Nordstrom Tops Estimates as Outlet, Online Sales Gain

Nordstrom Inc., the largest U.S. luxury department-store chain, posted profit that topped estimates, helped by sales at its lower-priced Rack outlets and online. The shares rose the most in five years.

Net income was $140 million, or 72 cents a share, in the quarter ended May 3, down slightly from $145 million, or 73 cents, a year earlier, the Seattle-based company said in a statement yesterday. That compared with the average analyst projection of 68 cents a share.

Nordstrom and other U.S. retailers have worked to keep costs down after severe winter weather and a sluggish holiday season forced them to deepen discounts.
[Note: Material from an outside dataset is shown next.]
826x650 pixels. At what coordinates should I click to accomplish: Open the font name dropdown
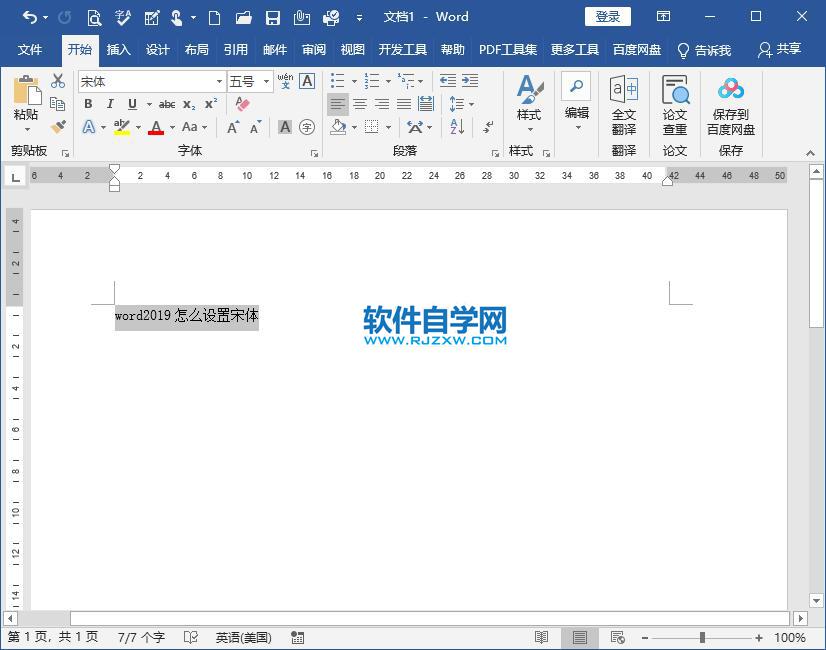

The company relied on e-commerce and outlet sales for growth last quarter, helping boost total revenue by 6.6 percent, ahead of projections.

The stock jumped 15 percent to $70.55 at the close in New York, the biggest one-day gain since April 2009. Nordstrom has advanced 14 percent this year, compared with a 1.6 percent gain for the Standard & Poor’s 500 Index.

Revenue rose to $2.93 billion from $2.75 billion a year earlier, compared with the average analyst estimate of $2.87 billion.

The company also affirmed its forecast for fiscal 2014, which ends early next year. Profit will be $3.75 to $3.90 a share. The average of 31 analysts’ estimates compiled by Bloomberg was $3.86.

Catalog Sales

Nordstrom said its e-commerce and catalog net sales jumped 33 percent last quarter after advancing 25 percent a year earlier. Net sales at the retailer’s Rack outlets climbed 20 percent, while sales at Nordstrom’s department stores open at least a year slid 1.9 percent.

Selling, general and administrative expenses rose 5.4 percent to $844 million, a slower rate than revenue growth.

Nordstrom, which is incurring more expenses by rolling out stores in Canada starting later this year, also said it’s seeking a financial partner for its $2 billion credit card portfolio. Goldman Sachs Group Inc. and Guggenheim Securities LLC are advising it on the process.

The chain is belatedly following other major retailers, including Macy’s Inc. and Target Corp., in making such a move. Nordstrom will continue to control the business to maintain the quality of its customer service, executives said on a conference call yesterday.

Credit card revenue advanced 2.2 percent to $94 million in the latest quarter.

Nordstrom’s shares retreated 0.5 percent this year through yesterday, compared with a 1.2 percent advance for the Standard & Poor’s 500 Index.